Not to mention the fact that the majority of the named-dropped and streamed bands were never asked permission.
In reaction to this, R.J. Reynolds, as mentioned above, has shut The Farm website and has halted all Indie Rock Universe advertising. Not only that, but due to continued pressure from anti-smoking groups to have the company stop print advertising entirely, R.J. Reynolds has announced it will not advertise in magazines and newspapers at all in 2008.

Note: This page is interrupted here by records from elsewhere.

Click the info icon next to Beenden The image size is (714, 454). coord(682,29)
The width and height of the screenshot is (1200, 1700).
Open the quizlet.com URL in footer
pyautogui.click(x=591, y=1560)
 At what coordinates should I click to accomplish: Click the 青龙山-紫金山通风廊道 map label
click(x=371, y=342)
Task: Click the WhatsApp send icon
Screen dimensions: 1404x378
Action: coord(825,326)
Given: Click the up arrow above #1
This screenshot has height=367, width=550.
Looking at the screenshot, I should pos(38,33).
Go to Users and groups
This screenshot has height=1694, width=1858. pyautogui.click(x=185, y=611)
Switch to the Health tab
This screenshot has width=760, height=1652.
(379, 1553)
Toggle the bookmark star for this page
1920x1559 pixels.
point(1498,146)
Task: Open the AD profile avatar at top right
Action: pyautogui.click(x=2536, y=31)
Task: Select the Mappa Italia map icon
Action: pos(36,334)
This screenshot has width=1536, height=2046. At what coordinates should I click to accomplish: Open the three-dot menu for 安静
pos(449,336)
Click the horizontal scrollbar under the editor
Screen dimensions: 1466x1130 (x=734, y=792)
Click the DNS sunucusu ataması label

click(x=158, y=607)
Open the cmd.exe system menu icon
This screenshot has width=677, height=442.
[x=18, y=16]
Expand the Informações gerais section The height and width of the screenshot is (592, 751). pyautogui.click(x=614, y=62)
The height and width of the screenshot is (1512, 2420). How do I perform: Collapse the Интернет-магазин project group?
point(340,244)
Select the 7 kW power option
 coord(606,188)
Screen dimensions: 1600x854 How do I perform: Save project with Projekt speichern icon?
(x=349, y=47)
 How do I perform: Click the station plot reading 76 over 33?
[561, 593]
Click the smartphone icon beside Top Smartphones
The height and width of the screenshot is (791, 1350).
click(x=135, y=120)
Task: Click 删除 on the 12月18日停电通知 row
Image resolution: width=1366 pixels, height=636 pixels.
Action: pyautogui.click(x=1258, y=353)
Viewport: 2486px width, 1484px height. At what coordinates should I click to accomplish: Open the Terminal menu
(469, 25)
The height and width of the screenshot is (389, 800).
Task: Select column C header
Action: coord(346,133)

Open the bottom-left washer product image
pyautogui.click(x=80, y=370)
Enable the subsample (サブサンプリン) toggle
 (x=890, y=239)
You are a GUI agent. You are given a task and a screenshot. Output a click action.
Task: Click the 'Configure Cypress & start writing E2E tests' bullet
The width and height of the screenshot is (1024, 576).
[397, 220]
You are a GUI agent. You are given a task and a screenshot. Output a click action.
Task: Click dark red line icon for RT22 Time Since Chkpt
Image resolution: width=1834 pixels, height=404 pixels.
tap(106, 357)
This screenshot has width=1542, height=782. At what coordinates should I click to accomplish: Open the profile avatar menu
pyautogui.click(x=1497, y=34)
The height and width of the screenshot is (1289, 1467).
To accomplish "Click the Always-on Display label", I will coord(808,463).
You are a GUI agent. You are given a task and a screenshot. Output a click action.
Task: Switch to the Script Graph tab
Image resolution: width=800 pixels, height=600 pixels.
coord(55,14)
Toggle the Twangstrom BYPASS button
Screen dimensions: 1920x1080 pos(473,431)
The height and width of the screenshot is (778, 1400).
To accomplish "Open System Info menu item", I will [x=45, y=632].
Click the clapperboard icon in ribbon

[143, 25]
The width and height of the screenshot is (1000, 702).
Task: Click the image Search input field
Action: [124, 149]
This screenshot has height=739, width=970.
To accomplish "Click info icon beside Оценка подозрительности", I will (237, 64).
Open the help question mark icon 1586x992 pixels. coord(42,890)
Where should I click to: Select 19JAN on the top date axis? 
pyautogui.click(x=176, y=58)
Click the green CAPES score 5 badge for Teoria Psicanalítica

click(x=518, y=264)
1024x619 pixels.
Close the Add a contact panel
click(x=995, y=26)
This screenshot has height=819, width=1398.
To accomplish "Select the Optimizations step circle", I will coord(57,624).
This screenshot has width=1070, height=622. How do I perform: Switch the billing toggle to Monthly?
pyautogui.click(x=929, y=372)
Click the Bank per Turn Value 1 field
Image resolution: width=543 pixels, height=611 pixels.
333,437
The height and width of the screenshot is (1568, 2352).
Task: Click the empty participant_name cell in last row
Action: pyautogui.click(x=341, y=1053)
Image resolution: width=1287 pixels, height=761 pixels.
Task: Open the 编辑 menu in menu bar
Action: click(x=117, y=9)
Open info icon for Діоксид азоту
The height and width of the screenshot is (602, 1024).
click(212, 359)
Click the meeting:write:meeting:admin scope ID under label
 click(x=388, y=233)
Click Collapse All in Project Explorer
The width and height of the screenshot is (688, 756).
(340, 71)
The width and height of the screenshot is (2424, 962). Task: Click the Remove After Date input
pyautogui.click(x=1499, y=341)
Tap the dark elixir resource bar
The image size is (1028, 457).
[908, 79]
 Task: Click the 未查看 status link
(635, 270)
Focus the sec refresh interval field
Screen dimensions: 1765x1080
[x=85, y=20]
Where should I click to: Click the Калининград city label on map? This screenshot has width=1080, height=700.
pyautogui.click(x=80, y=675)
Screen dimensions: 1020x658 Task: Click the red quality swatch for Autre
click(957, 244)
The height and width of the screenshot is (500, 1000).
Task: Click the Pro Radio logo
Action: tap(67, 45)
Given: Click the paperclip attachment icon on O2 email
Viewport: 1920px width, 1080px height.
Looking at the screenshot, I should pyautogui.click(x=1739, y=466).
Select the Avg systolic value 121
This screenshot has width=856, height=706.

The use of indie culture for corporate gain is really nothing new, (remember this?); the creepy part is that one of these ad geniuses is probably somewhat "in the know," even though there are some fuck-ups (Spoon is from the Northwest?). For the most part, it's completely packed with self-referencing music geekness, along with the fact that some of the bands listed have done tours sponsored by Camel. Of course, this gets into the tricky debate over whether or not accepting corporate money signifies anything positive about the relationship between art and commerce (assuming they can be truly separated).
But that requires a whole discussion in and of itself.